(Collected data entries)
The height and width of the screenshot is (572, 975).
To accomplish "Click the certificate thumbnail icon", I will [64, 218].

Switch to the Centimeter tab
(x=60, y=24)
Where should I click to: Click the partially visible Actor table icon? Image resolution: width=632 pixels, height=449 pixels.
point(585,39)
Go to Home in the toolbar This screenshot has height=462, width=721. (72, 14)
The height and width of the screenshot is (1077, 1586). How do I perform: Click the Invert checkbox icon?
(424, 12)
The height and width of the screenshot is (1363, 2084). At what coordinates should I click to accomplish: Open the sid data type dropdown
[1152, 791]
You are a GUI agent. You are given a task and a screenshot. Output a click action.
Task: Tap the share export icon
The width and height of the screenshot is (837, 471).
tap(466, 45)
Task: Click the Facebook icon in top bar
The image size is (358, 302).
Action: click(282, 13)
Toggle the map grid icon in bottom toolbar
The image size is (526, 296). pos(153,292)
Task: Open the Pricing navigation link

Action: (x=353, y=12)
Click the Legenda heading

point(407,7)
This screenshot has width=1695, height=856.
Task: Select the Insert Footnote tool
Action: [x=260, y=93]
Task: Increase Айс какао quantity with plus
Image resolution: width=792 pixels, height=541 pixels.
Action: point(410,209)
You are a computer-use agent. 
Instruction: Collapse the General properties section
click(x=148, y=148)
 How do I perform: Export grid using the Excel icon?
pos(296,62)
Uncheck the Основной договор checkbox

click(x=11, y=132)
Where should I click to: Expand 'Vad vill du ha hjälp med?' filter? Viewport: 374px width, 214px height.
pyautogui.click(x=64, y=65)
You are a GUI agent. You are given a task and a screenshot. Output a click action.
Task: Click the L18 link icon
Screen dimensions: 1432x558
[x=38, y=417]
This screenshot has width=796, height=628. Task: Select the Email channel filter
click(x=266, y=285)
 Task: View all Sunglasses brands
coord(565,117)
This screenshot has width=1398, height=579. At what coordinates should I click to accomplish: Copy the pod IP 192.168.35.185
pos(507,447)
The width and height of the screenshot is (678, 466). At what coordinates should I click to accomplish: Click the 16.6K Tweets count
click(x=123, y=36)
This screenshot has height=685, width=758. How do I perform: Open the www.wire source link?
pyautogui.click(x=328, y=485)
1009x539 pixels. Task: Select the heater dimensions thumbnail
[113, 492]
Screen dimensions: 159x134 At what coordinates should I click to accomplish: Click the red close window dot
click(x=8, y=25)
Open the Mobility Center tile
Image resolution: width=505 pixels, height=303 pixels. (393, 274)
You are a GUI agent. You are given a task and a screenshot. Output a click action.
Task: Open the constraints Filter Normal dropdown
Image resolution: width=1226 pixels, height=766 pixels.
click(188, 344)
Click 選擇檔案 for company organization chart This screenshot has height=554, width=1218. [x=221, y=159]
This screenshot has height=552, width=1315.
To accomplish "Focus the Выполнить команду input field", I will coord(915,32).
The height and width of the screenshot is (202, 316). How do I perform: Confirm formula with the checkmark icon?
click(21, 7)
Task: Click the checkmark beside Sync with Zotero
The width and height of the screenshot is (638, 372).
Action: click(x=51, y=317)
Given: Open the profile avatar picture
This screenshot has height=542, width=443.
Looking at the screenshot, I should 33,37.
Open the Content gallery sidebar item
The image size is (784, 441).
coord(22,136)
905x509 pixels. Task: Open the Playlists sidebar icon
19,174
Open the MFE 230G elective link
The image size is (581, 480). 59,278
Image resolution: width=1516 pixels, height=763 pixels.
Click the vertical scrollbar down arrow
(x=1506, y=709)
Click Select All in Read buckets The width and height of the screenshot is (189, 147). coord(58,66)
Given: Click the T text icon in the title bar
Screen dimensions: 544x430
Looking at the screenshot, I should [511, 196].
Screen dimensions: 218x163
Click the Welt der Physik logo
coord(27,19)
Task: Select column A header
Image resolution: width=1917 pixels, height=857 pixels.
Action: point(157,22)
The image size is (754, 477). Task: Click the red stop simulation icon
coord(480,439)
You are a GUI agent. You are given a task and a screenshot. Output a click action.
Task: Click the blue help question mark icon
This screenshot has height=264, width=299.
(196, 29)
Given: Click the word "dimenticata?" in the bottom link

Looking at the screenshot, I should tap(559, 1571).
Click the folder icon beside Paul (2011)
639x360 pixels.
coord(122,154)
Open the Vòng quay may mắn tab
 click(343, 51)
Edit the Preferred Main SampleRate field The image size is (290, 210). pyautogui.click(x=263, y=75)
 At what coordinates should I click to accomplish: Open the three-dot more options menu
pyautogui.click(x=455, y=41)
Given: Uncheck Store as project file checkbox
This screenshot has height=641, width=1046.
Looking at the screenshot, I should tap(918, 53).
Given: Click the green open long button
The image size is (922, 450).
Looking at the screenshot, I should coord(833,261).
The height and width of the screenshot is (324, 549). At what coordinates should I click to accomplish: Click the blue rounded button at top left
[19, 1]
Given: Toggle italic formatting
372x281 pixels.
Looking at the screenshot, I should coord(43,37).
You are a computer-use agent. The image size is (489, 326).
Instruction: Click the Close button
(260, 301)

§ What needs to be done: Convert the data above into a JSON list of strings, with one string for each line and blank lines omitted.

§ Response below:
[
  "The height and width of the screenshot is (572, 975).",
  "To accomplish \"Click the certificate thumbnail icon\", I will [64, 218].",
  "Switch to the Centimeter tab",
  "(x=60, y=24)",
  "Where should I click to: Click the partially visible Actor table icon? Image resolution: width=632 pixels, height=449 pixels.",
  "point(585,39)",
  "Go to Home in the toolbar This screenshot has height=462, width=721. (72, 14)",
  "The height and width of the screenshot is (1077, 1586). How do I perform: Click the Invert checkbox icon?",
  "(424, 12)",
  "The height and width of the screenshot is (1363, 2084). At what coordinates should I click to accomplish: Open the sid data type dropdown",
  "[1152, 791]",
  "You are a GUI agent. You are given a task and a screenshot. Output a click action.",
  "Task: Tap the share export icon",
  "The width and height of the screenshot is (837, 471).",
  "tap(466, 45)",
  "Task: Click the Facebook icon in top bar",
  "The image size is (358, 302).",
  "Action: click(282, 13)",
  "Toggle the map grid icon in bottom toolbar",
  "The image size is (526, 296). pos(153,292)",
  "Task: Open the Pricing navigation link",
  "Action: (x=353, y=12)",
  "Click the Legenda heading",
  "point(407,7)",
  "This screenshot has width=1695, height=856.",
  "Task: Select the Insert Footnote tool",
  "Action: [x=260, y=93]",
  "Task: Increase Айс какао quantity with plus",
  "Image resolution: width=792 pixels, height=541 pixels.",
  "Action: point(410,209)",
  "You are a computer-use agent. ",
  "Instruction: Collapse the General properties section",
  "click(x=148, y=148)",
  " How do I perform: Export grid using the Excel icon?",
  "pos(296,62)",
  "Uncheck the Основной договор checkbox",
  "click(x=11, y=132)",
  "Where should I click to: Expand 'Vad vill du ha hjälp med?' filter? Viewport: 374px width, 214px height.",
  "pyautogui.click(x=64, y=65)",
  "You are a GUI agent. You are given a task and a screenshot. Output a click action.",
  "Task: Click the L18 link icon",
  "Screen dimensions: 1432x558",
  "[x=38, y=417]",
  "This screenshot has width=796, height=628. Task: Select the Email channel filter",
  "click(x=266, y=285)",
  " Task: View all Sunglasses brands",
  "coord(565,117)",
  "This screenshot has width=1398, height=579. At what coordinates should I click to accomplish: Copy the pod IP 192.168.35.185",
  "pos(507,447)",
  "The width and height of the screenshot is (678, 466). At what coordinates should I click to accomplish: Click the 16.6K Tweets count",
  "click(x=123, y=36)",
  "This screenshot has height=685, width=758. How do I perform: Open the www.wire source link?",
  "pyautogui.click(x=328, y=485)",
  "1009x539 pixels. Task: Select the heater dimensions thumbnail",
  "[113, 492]",
  "Screen dimensions: 159x134 At what coordinates should I click to accomplish: Click the red close window dot",
  "click(x=8, y=25)",
  "Open the Mobility Center tile",
  "Image resolution: width=505 pixels, height=303 pixels. (393, 274)",
  "You are a GUI agent. You are given a task and a screenshot. Output a click action.",
  "Task: Open the constraints Filter Normal dropdown",
  "Image resolution: width=1226 pixels, height=766 pixels.",
  "click(188, 344)",
  "Click 選擇檔案 for company organization chart This screenshot has height=554, width=1218. [x=221, y=159]",
  "This screenshot has height=552, width=1315.",
  "To accomplish \"Focus the Выполнить команду input field\", I will coord(915,32).",
  "The height and width of the screenshot is (202, 316). How do I perform: Confirm formula with the checkmark icon?",
  "click(21, 7)",
  "Task: Click the checkmark beside Sync with Zotero",
  "The width and height of the screenshot is (638, 372).",
  "Action: click(x=51, y=317)",
  "Given: Open the profile avatar picture",
  "This screenshot has height=542, width=443.",
  "Looking at the screenshot, I should 33,37.",
  "Open the Content gallery sidebar item",
  "The image size is (784, 441).",
  "coord(22,136)",
  "905x509 pixels. Task: Open the Playlists sidebar icon",
  "19,174",
  "Open the MFE 230G elective link",
  "The image size is (581, 480). 59,278",
  "Image resolution: width=1516 pixels, height=763 pixels.",
  "Click the vertical scrollbar down arrow",
  "(x=1506, y=709)",
  "Click Select All in Read buckets The width and height of the screenshot is (189, 147). coord(58,66)",
  "Given: Click the T text icon in the title bar",
  "Screen dimensions: 544x430",
  "Looking at the screenshot, I should [511, 196].",
  "Screen dimensions: 218x163",
  "Click the Welt der Physik logo",
  "coord(27,19)",
  "Task: Select column A header",
  "Image resolution: width=1917 pixels, height=857 pixels.",
  "Action: point(157,22)",
  "The image size is (754, 477). Task: Click the red stop simulation icon",
  "coord(480,439)",
  "You are a GUI agent. You are given a task and a screenshot. Output a click action.",
  "Task: Click the blue help question mark icon",
  "This screenshot has height=264, width=299.",
  "(196, 29)",
  "Given: Click the word \"dimenticata?\" in the bottom link",
  "Looking at the screenshot, I should tap(559, 1571).",
  "Click the folder icon beside Paul (2011)",
  "639x360 pixels.",
  "coord(122,154)",
  "Open the Vòng quay may mắn tab",
  " click(343, 51)",
  "Edit the Preferred Main SampleRate field The image size is (290, 210). pyautogui.click(x=263, y=75)",
  " At what coordinates should I click to accomplish: Open the three-dot more options menu",
  "pyautogui.click(x=455, y=41)",
  "Given: Uncheck Store as project file checkbox",
  "This screenshot has height=641, width=1046.",
  "Looking at the screenshot, I should tap(918, 53).",
  "Given: Click the green open long button",
  "The image size is (922, 450).",
  "Looking at the screenshot, I should coord(833,261).",
  "The height and width of the screenshot is (324, 549). At what coordinates should I click to accomplish: Click the blue rounded button at top left",
  "[19, 1]",
  "Given: Toggle italic formatting",
  "372x281 pixels.",
  "Looking at the screenshot, I should coord(43,37).",
  "You are a computer-use agent. The image size is (489, 326).",
  "Instruction: Click the Close button",
  "(260, 301)"
]